We should first talk about suicide. Twenty-two veterans a DAY commit suicide. Let that number soak in for a minute. Approximately every hour a veteran takes his or her own life. Think about that next time you are sitting around in class, watching the clock tick down. And this number is probably severely under representative of the true number of veterans that take their life on a daily basis because a few large states aren’t included in this report (California and Illinois). I don’t have some deep analysis about why this is happening. I’m not here to analysis the way the VA and the Armed Services are attempting to combat this epidemic. I’m only letting you know it is an entirely unacceptable state of affairs. The most powerful country in the world should not ask its citizens to serve in its defense and then allow this to occur.

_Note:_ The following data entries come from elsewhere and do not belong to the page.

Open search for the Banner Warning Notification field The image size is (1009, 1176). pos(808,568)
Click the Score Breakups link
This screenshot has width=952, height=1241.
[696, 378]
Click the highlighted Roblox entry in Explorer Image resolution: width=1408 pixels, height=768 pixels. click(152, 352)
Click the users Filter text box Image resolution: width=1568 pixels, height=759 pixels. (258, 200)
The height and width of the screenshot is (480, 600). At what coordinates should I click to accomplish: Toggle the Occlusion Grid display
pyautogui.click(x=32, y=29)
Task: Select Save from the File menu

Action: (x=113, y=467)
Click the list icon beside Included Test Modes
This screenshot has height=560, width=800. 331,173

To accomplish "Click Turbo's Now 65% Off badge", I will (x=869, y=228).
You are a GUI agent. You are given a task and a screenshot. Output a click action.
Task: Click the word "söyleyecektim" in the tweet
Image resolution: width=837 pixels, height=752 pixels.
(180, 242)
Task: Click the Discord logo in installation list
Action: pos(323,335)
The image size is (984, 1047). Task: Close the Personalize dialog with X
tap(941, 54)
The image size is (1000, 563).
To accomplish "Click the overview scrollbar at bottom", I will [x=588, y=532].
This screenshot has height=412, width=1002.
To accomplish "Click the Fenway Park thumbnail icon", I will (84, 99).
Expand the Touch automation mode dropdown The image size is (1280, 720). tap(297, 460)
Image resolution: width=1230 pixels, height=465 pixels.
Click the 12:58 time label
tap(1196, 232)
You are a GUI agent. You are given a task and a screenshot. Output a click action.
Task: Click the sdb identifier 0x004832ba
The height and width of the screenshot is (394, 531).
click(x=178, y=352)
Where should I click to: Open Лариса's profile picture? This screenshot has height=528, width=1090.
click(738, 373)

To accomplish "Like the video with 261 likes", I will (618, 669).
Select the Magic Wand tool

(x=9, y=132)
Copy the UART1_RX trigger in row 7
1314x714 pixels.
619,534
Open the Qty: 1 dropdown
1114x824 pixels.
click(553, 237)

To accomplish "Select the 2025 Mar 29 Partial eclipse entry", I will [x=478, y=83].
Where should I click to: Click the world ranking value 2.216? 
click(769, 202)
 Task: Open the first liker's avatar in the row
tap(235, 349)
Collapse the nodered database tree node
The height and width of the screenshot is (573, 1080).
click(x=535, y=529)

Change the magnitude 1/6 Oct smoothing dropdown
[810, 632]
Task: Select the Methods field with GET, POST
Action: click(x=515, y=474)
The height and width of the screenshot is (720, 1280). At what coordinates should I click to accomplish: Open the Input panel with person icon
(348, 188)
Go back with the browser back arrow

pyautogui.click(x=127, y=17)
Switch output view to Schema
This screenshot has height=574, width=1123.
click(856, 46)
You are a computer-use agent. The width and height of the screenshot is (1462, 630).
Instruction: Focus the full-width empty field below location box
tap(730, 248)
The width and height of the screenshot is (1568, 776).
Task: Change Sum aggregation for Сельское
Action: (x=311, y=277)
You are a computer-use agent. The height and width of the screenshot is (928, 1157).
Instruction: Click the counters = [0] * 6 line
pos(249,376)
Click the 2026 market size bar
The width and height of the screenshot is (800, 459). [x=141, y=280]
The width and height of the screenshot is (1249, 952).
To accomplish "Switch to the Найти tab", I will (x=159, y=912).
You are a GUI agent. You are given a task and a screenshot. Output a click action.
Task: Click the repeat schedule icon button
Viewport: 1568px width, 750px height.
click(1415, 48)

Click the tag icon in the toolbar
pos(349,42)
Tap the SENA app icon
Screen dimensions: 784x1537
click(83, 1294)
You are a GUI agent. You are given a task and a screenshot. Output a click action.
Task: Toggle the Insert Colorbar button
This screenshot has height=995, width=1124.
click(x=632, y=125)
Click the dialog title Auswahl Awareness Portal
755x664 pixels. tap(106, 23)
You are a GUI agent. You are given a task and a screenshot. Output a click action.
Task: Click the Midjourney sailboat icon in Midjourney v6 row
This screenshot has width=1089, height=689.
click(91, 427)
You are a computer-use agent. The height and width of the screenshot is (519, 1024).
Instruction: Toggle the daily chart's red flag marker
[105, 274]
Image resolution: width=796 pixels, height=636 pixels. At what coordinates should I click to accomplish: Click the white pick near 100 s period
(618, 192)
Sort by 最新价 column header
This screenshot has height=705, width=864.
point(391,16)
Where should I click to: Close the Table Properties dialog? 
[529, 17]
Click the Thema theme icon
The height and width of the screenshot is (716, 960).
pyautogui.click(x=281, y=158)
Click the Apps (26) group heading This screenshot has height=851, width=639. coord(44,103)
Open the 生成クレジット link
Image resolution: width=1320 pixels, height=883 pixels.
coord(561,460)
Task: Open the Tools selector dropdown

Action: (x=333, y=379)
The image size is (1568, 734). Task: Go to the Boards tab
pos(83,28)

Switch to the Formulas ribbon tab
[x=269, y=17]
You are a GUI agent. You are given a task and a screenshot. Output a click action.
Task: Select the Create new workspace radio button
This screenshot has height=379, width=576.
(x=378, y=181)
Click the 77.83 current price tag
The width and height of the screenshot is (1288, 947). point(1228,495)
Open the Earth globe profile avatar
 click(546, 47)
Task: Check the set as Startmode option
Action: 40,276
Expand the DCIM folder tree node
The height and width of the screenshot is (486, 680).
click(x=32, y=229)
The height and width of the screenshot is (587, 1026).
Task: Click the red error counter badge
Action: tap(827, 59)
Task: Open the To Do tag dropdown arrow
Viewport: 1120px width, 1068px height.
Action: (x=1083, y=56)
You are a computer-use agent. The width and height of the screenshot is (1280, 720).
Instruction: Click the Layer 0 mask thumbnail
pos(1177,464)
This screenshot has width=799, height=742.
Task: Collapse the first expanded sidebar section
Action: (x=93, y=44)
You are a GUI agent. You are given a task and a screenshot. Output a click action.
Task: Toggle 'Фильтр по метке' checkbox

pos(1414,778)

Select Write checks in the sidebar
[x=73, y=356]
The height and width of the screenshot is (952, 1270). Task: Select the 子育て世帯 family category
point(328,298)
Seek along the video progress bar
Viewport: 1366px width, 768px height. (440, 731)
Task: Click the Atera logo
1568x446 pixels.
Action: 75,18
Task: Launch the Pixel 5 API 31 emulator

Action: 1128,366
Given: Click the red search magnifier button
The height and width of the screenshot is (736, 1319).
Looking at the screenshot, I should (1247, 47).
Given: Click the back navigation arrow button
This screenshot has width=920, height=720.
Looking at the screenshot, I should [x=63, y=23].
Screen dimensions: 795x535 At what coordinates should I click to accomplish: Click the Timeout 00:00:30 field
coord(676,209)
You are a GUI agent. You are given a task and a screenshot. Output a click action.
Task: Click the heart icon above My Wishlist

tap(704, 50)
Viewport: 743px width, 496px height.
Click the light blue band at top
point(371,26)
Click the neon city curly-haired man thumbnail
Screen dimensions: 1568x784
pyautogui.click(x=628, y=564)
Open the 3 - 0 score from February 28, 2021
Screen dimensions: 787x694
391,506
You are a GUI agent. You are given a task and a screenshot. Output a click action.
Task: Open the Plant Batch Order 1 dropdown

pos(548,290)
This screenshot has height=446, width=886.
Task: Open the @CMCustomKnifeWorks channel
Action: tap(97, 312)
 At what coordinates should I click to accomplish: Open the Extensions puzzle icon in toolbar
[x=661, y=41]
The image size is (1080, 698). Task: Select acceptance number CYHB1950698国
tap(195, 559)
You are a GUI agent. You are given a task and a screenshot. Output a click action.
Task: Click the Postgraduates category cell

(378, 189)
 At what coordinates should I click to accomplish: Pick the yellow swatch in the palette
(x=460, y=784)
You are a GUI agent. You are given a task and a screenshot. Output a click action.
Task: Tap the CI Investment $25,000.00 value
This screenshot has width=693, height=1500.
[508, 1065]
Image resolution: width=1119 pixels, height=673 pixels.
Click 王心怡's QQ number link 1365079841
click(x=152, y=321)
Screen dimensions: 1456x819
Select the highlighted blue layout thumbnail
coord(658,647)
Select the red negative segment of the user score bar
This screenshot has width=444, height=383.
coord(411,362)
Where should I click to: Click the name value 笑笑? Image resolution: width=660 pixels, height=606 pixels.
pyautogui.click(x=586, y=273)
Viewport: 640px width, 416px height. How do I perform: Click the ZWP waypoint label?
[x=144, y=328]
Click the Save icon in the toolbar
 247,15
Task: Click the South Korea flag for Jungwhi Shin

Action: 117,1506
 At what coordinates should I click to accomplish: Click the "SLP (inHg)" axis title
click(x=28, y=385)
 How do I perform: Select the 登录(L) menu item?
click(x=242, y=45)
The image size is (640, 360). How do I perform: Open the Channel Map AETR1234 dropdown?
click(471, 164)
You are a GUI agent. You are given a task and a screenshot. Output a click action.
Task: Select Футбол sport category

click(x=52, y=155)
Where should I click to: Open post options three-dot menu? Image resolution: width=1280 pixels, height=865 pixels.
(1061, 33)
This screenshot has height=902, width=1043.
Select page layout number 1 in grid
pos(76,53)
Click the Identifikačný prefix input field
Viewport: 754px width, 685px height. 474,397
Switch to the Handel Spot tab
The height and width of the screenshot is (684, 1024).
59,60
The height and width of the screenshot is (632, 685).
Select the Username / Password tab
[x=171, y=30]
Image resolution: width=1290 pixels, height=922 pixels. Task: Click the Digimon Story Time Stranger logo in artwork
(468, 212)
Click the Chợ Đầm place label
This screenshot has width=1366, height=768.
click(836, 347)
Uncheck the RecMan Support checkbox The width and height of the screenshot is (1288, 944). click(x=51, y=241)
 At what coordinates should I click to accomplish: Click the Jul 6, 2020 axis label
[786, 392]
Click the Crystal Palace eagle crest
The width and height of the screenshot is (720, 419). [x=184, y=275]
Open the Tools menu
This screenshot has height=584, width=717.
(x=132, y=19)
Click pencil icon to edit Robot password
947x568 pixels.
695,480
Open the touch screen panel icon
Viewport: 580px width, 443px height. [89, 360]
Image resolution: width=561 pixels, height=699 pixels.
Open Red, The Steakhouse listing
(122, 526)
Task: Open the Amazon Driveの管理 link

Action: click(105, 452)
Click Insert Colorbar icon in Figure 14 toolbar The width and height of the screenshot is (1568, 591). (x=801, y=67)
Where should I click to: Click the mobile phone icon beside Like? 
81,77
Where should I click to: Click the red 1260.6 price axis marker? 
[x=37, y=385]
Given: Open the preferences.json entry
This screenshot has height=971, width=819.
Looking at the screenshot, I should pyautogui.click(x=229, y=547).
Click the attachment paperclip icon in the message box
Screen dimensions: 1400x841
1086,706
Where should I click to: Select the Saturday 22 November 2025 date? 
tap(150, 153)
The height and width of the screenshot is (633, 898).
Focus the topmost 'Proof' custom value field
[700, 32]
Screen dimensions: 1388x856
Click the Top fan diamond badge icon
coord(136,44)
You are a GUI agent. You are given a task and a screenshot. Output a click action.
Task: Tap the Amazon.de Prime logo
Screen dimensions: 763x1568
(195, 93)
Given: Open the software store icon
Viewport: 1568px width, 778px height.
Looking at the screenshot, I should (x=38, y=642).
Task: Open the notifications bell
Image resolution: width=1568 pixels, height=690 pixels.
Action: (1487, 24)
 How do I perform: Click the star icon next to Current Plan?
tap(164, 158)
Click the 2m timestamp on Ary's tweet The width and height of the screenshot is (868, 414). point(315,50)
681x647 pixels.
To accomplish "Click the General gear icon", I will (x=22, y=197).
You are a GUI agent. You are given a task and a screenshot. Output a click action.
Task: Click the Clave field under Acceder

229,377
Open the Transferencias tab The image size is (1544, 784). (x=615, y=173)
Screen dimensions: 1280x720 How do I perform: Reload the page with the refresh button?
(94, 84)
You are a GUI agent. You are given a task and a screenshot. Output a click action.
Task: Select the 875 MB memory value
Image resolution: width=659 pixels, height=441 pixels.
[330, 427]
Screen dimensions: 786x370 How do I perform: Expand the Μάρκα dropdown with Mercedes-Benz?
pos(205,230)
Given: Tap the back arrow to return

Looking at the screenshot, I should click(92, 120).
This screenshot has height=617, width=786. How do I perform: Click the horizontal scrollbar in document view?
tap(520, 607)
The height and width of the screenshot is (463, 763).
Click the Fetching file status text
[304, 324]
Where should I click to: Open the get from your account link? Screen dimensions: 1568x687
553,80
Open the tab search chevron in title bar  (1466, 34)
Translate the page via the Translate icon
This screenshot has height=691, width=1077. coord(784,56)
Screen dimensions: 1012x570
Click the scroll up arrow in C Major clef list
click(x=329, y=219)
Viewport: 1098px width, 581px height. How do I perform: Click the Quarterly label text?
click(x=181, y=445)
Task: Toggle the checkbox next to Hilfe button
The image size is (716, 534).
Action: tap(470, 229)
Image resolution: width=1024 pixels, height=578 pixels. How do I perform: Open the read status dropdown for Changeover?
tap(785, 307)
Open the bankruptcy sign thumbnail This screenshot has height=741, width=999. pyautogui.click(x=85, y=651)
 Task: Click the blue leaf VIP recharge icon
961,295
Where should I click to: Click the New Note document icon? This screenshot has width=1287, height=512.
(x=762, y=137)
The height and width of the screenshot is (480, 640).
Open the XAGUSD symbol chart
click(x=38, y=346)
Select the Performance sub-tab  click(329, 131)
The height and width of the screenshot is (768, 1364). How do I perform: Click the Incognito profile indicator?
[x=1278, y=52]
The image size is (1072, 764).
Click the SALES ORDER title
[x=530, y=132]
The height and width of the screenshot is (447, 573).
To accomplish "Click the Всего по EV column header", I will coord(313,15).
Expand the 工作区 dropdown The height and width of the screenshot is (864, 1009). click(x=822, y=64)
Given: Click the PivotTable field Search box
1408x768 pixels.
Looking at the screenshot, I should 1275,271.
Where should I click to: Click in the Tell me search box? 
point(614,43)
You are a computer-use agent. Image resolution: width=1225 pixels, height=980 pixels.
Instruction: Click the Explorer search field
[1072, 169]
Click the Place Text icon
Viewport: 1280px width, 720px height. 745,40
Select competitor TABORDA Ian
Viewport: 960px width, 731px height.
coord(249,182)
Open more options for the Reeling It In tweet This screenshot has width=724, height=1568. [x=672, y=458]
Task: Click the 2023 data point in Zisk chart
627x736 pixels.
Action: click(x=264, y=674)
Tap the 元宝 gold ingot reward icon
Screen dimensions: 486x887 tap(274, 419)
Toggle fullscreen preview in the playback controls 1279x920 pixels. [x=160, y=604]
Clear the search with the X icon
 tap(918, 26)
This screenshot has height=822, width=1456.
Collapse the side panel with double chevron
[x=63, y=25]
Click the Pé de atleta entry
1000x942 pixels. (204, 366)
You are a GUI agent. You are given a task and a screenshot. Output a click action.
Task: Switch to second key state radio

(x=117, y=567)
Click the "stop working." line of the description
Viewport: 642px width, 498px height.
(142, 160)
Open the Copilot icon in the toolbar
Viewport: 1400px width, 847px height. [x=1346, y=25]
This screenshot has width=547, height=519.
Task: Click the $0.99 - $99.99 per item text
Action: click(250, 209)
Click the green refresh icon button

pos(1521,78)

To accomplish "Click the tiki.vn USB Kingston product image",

The numbers for other problems aren’t any prettier. Some studies estimate that one in three veterans returning home from Iraq or Afghanistan suffers from either Post Traumatic Stress Disorder (PTSD) or depression. A RAND Corporation study, published in 2008, looked at 1.6 million veterans since 2001 and concluded that forty-seven percent of veterans returned home from Iraq or Afghanistan with either PTSD, depression, or a traumatic brain injury (TBI). The study went on to mention that a lot of veterans returning home had various combinations of the above mentioned conditions. Additionally, twenty-percent of veterans turn to heavy drug or alcohol use when they return home. Between 2005 and 2006, the number of veterans still in the Army that were involved in an alcohol related incident exploded from 1.73 per 1,000 soldiers to 5.71 per 1,000 soldiers.
I devoted this whole article to the numbers because I think just including a paragraph or two in a larger article on VTC’s would sell the problem short. This is a legitimate crisis, and with the wars winding down, many veterans are leaving the military support structure and reentering the civilian world. When I talk about VTC’s and their importance in a later blog post, it is important to comprehend the sheer enormity of the problem that society and civilian courts will face in dealing with a segment of the population that sustained these hidden wounds while serving their country. Veterans don’t need fancy beer commercials. They don’t need you to stand at a baseball or football game when the national anthem is played and they don’t need you to stand up and clap when a veteran is honored at a sporting event. They need contributions to programs like VTC’s, job training programs or other reintegration programs.